Southampton Crown Court heard that Jason Bennett had been involved in an altercation outside the home of victim Paul Pither eight months previously.
On July 13, Mr Pither was with his wife in the rear garden of an Eastleigh pub when he heard abusive language aimed at him and, turning round, saw it was Bennett.
Prosecutor Jodie Mittell said Mr Pither and his wife got up to leave but Bennett followed, still shouting.
He then produced a glass from behind his back and struck Mr Pither, causing three cuts to the top of his head and leaving him with scarring on his forehead.
Mr Pither was knocked unconscious and taken to Southampton General Hospital for treatment.
In an impact statement, he said the assault had left him feeling vulnerable and insecure and he also spoke of his fears for his wife and their home because Bennett knew where they lived.
Said to have six previous convictions, Bennett, 19, of Riverside, Eastleigh, admitted causing actual bodily harm and breaching a six-month conditional discharge imposed for shoplifting.
In mitigation, Leah Dillon told the court of the teenager’s mental issues and that he had since given up taking cannabis.
On the day of the assault, he had drunk at least six pints of beer and had not taken his medication.
“It made him far more volatile and, to use his words, his behaviour was out of order.
“He no longer drinks to that extent, only socially at weekends.
“The fact he has obtained work has kept him on the straight and narrow and he could not be sorrier than he is.”
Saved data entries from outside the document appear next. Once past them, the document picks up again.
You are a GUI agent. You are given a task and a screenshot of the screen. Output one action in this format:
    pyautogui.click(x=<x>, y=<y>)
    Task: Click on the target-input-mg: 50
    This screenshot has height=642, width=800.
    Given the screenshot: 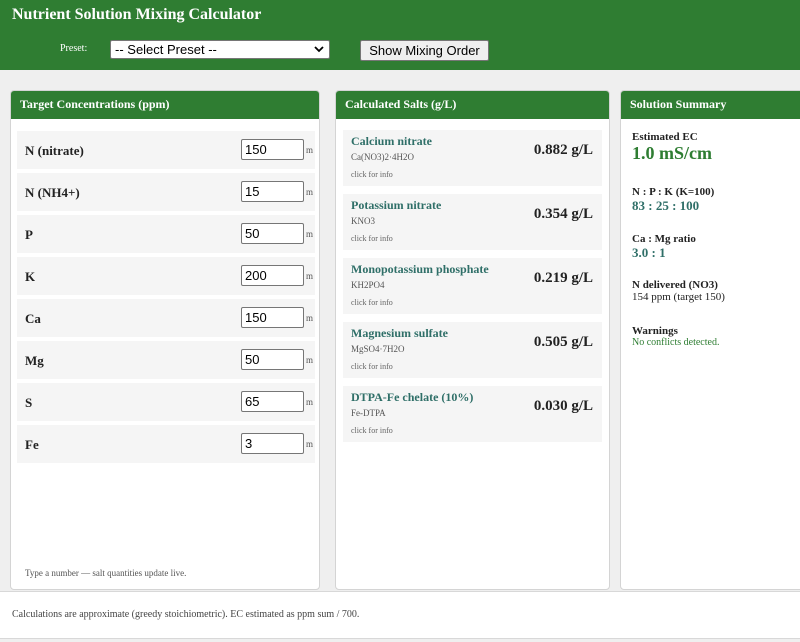 What is the action you would take?
    pyautogui.click(x=272, y=360)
Judge Peter Ralls QC described the assault as premeditated and targeting an individual in a public place.
In his report, a psychiatrist said Bennett was a different person to the one who he had previously seen and was more mature. He also had a steady girlfriend and had obtained a job.
“I have come to the conclusion that I must give you a chance to turn your life around,” explained the judge, giving Bennett a 20-month suspended sentence, 24 months supervision and a six-month mental health treatment programme.
Under the terms of a five-year restraining order, the judge also banned Bennett from having contact with his victim or entering the Bishopstoke street in which Mr Pither lives.